We're sitting in class and she's sitting right beside me, focusing on the lesson. She's so firey and demanding. She always knows what she wants and doesn't give up until she gets it. She's so smart too, and kind even though she's Slytherin. She's not like how most people see Slytherin's. She isn't evil. Everyone thinks she's evil though... because of me.. because she has that ugly mark on her arm. No one wants to hear her out and believe her side which pisses me off even more. She acts as if she's okay with everything. That it doesn't bother her. I mean, look at her right now. Sitting there all focused and even smiling once in a while but I know she's a mess underneath. I just saw it like an hour ago. Maya is too pure for me... and i'm ruining her life by being with her.

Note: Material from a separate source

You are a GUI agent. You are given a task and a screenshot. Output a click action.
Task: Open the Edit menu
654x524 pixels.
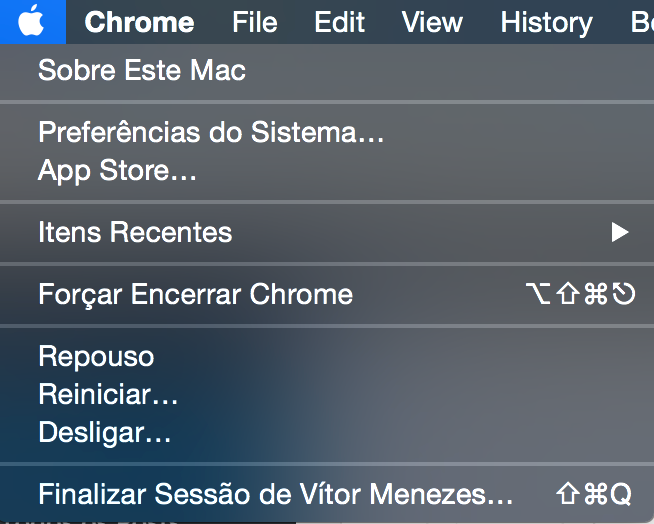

I guess she felt my eyes on her because she turned her focus to me, reaches over and takes my hand in hers before turning her attention back to the lesson.  My father was wrong about her not being good enough for me, it's the other way around. I'm not and never will be good enough for someone as perfect as her. She doesn't see it. She thinks that i'm not as bad as I lead on but how can she not see what's happening? How does she not blame me for that ugly mark on her arm? Or all of her friends looking at her as the enemy...?

"Draco... are you coming?" Her sweet voice pulls me out of my thoughts. I realize people are starting to leave the class and she's standing beside me, waiting for me. I stand up and we head down the hall to the common room but neither of us are talking. She keeps looking up at me but I don't know what to say to her... I don't want to be the reason she's losing everything.

At the enterance of the common room I stop and pull her over to me.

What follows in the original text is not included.